Ze fronste haar voorhoofd.
“Raar...” mijmerde ze. “Dat hij ze beiden meeheeft, bedoel ik dan. Hij had ze evengoed allebei bij jou kunnen laten liggen...”
“Het waren zijn volgstenen, niet de mijne, dus het is logisch dat hij ze meenam, niet?” merkte Draco op. “Maar ik snap het niet! Waarom is hij zo plots weggegaan? Ik ben bang dat het mijn fout is... Gisteren toen je weg was...”
Hermelien keek weg. Ze wilde hem niet in zijn ogen kijken terwijl hij hierover vertelde.
“Ik was zo kortaf. Ik heb amper tegen hem gesproken tijdens het eten! Ik ben bang dat ik hem heb weggejaagd! Hij was vriendelijk, hij zei nog gewone zaken, maar ik was bot en onbeleefd! Maar ik wilde het eigenlijk niet eens op hem uitwerken – dat was nooit mijn bedoeling! Ik zou me zo graag tegen hem willen excuseren voor mijn onaanvaardbare gedrag, maar nou is het te laat! Ik ben bang dat hij daarom is weggegaan!”
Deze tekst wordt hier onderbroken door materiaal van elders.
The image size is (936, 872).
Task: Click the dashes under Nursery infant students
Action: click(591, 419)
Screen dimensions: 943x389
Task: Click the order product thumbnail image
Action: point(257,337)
Hermelien draaide zich nu om. “Het spijt me, Draco, maar ik kan je echt niet helpen!” Haar stem klonk bijna even wanhopig als de zijne, al was dit om andere redenen. “Waarom ben je naar hier gekomen? Het is hier niet veilig voor je. Keer terug naar de Geheime Kamer!”
Draco hoefde niet meer te horen dan dat.
Ze had hem echt al opgegeven. Het drong langzaam tot hem door: er was geen toekomst meer voor hen.
En al brak het zijn hart, hij liet geen tranen. Hij knikte langzaam en zijn gezicht werd even strak als het hare. “Ik zal gaan,” zei hij stil. “Het is het beste dat ik van de gangen ben voordat de leerlingen allen naar het ontbijt trekken.”
Hermelien knikte en ze keken elkaar onwennig aan.
Draco hield nog steeds zielsveel van haar, zelfs al was haar blik nu zo kil. Hij hoopte dat dit niet de laatste keer was dat ze elkaar zagen, maar durfde die hoop niet te uiten – bang dat hij haar nog verder van zich weg zou duwen.
Hermelien wenste dat hij snel de kamer zou verlaten. Hoe langer hij bleef, hoe harder haar hart ging kloppen in haar keel. Ze wilde hem niet kwijt, niet echt. Maar een ander deel van haar wilde vrijheid en dat deel van zichzelf wilde ze ook niet kwijt. De keuze was hartverscheurend en nu ze wist dat Draco weer helemaal alleen was in de Geheime Kamer, was het nog moeilijker voor haar om hem aan zijn lot over te laten. Ze had zich gisterenavond enigszins kunnen troosten met het idee dat hij op zijn minst nu het gezelschap van Sneep had.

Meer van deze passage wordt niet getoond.